Ostatnie występy Stocha nie należały do udanych. Jeden z najlepszych polskich skoczków narciarskich w historii miał poważne problemy z ustabilizowaniem formy i oddawaniem dalekich skoków. Czarę goryczy przelały kwalifikacje do zawodów Pucharu Świata w Willingen. Polak oddał beznadziejną próbę na odległość 100,5 metra i nie uzyskał awansu do konkursu głównego, zajmując 51. miejsce. Szkoleniowiec naszych skoczków Thomas Thurnbichler postanowił dać odpocząć trzykrotnemu mistrzowi olimpijskiemu i nie brać go na zawody PŚ do Lake Placid.
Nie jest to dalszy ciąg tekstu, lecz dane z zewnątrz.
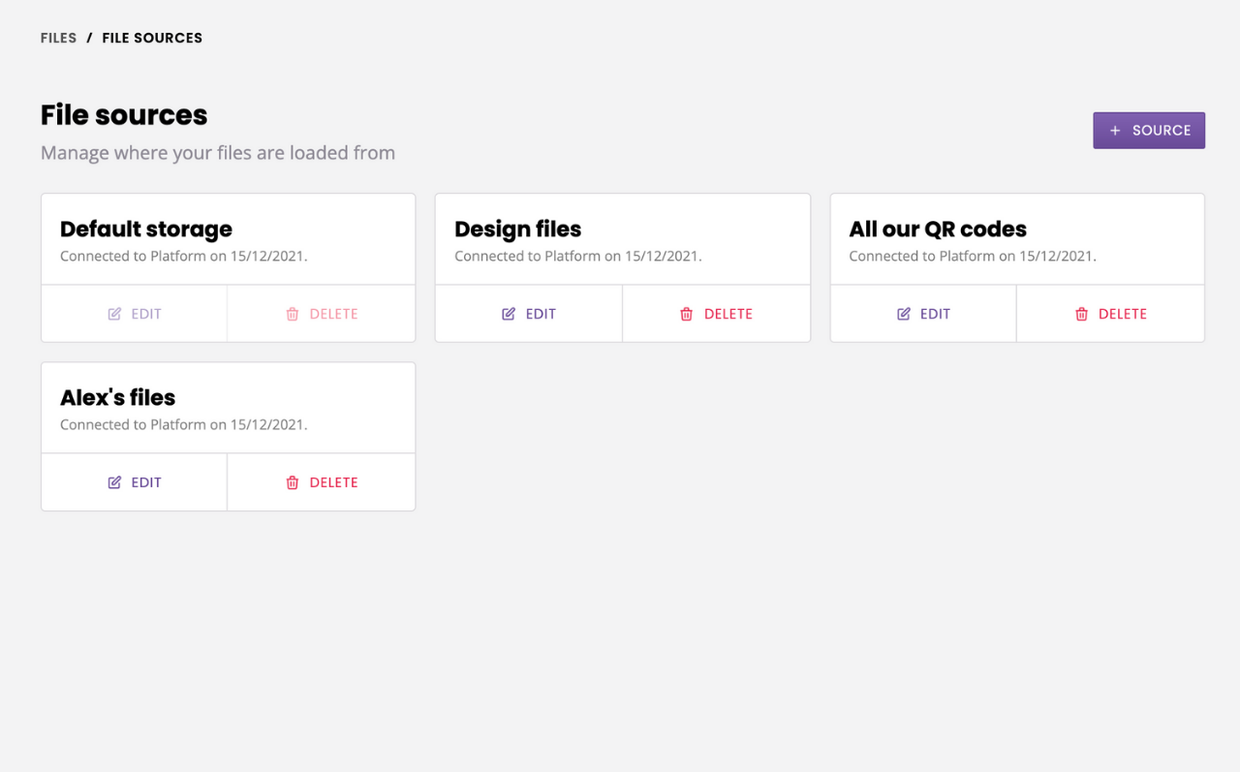This screenshot has width=1240, height=772.
Task: Go back to Files in the breadcrumb
Action: 59,38
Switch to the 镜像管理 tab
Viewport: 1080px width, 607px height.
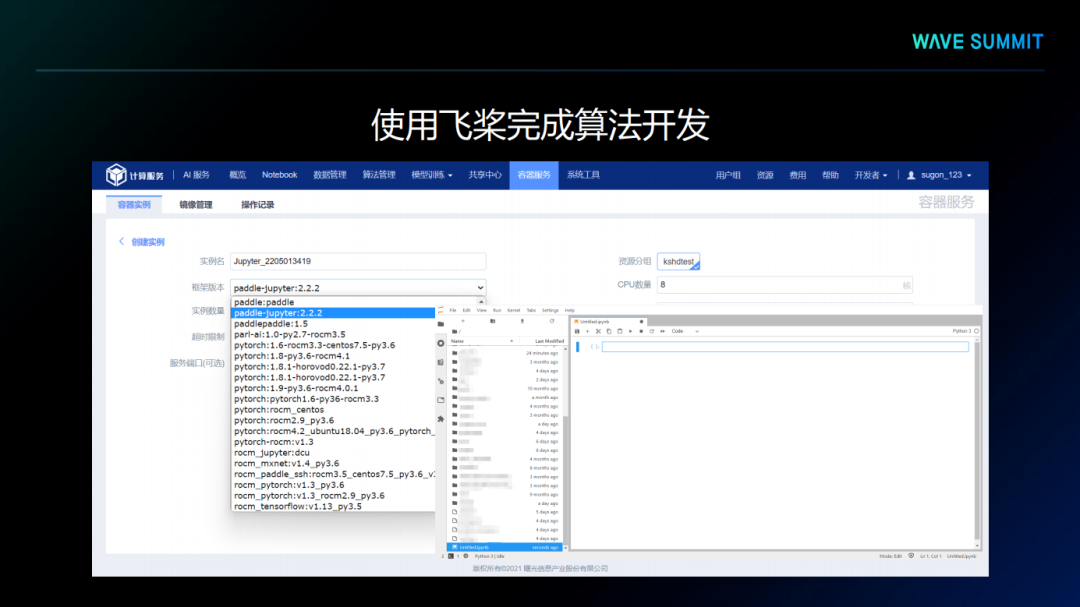(196, 205)
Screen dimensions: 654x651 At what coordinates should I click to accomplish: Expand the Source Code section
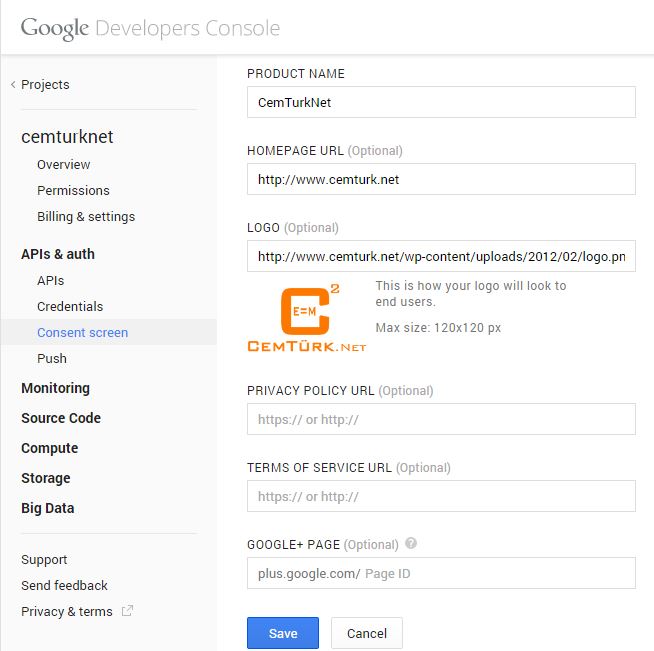(x=61, y=418)
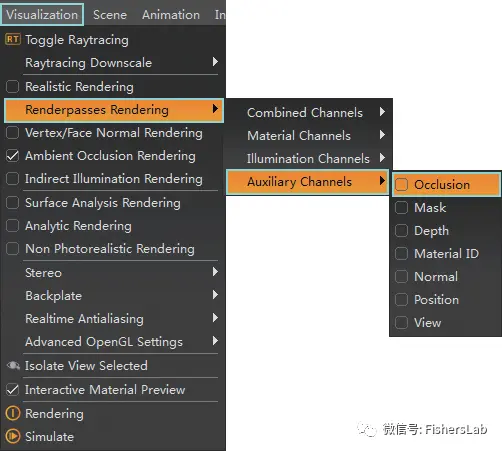
Task: Turn off Interactive Material Preview
Action: (x=13, y=390)
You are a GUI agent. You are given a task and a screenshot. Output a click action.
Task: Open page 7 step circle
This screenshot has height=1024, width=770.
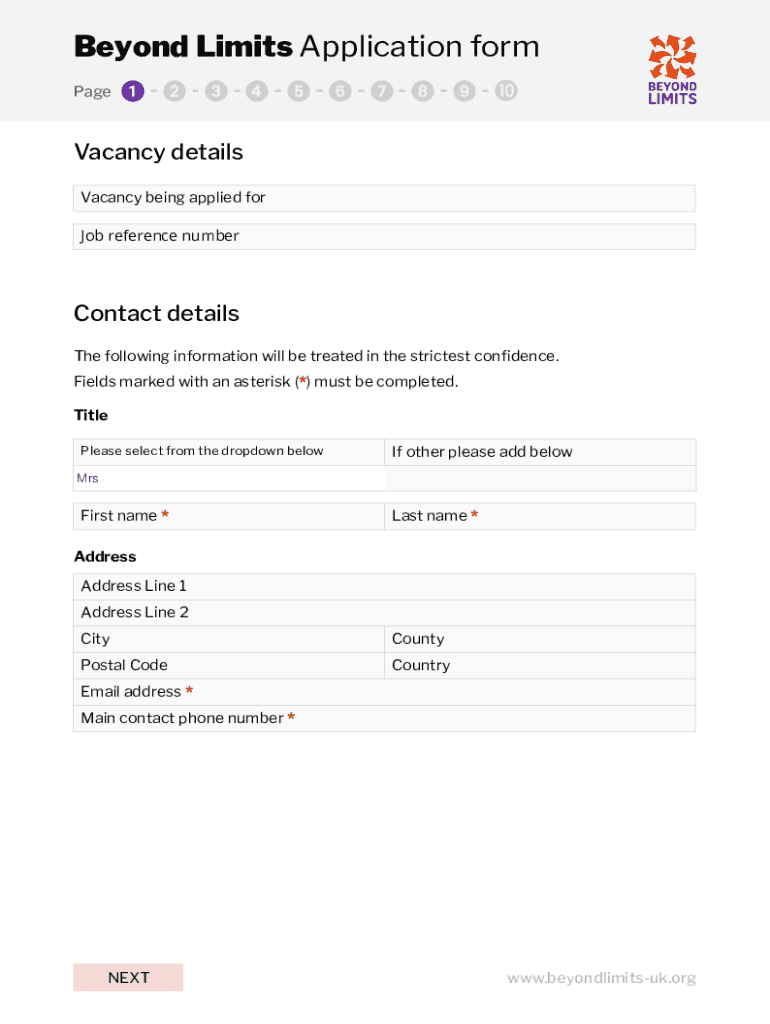pos(381,92)
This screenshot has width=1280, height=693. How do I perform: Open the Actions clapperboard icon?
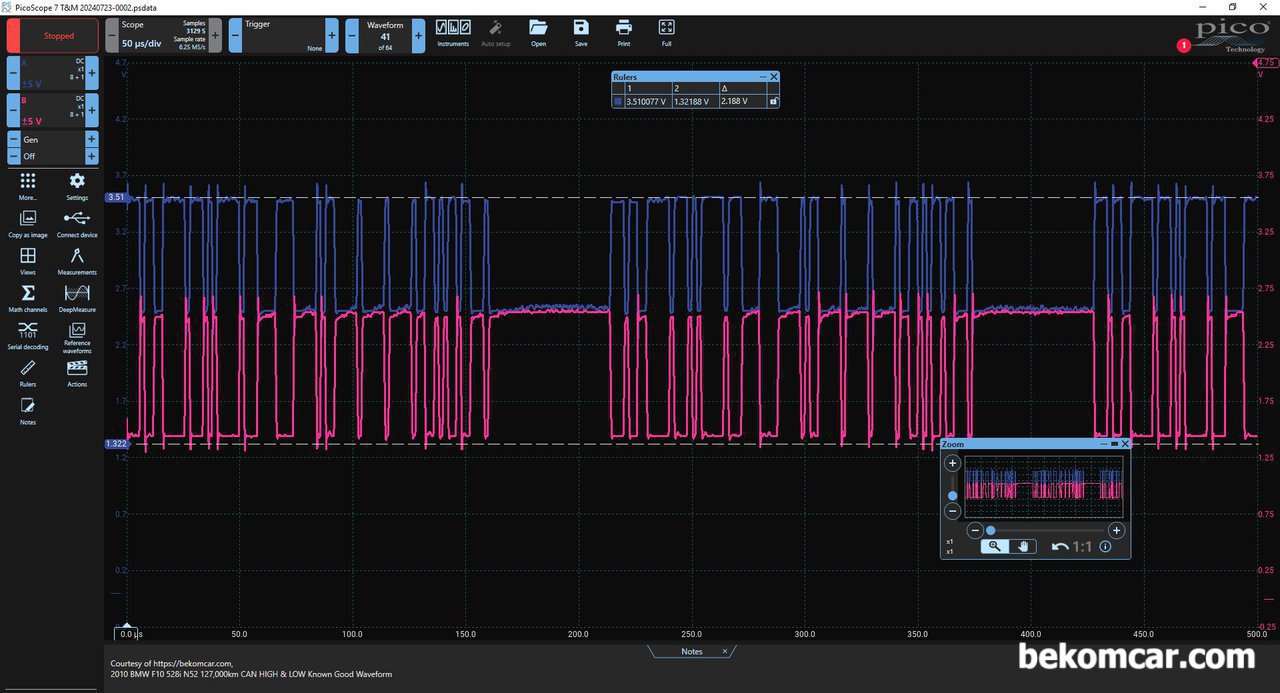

Kibice martwili się o dalszą przyszłość Stocha. Okazuje się, że nie ma czego.
W ubiegły czwartek Stoch zdecydował się skomentować ostatnie wydarzenia, zamieszczając relację na Instagramie. Wydaje się, że zawodnik uspokoił fanów. - Przez ostatnie dni regenerowałem siły mentalne, nie myśląc o skokach i wiecie co? Już tęsknię! Jutro pierwszy trening na siłowni, a po niedzieli wracam na skocznię - skomentował.
Dziennikarz TVP Sport Michał Chmielewski przekazał, że powrót Stocha na skocznie może odłożyć się w czasie ze względu na brak partnerów do wspólnych treningów. - Kamil Stoch niejako potwierdził na insta, że najpewniej nie będzie trenował na skoczni aż do powrotu kadry z USA. Jest problem z partnerami do współskakania. Gdyby był sam, tory na rozbiegu nie nadawałyby się do jazdy - zakomunikował.
Więcej podobnych treści znajdziesz na Gazeta.pl
Pozostali polscy skoczkowie rozpoczną rywalizację w Lake Placid od piątkowych kwalifikacji do konkursu głównego. Oficjalne zawody szykowane są na sobotę i niedzielę. Thomas Thurnbichler postanowił zabrać do USA sześciu zawodników: Dawida Kubackiego, Pawła Wąska, Piotra Żyłę, Jana Habdasa, Tomasza Pilcha i Aleksandra Zniszczoła.
Najważniejszym wydarzeniem tego sezonu będą nadchodzące mistrzostwa świata w Planicy. Odbędą się one w dniach 22 lutego - 4 marca na kompleksie skoczni Bloudkova velikanka.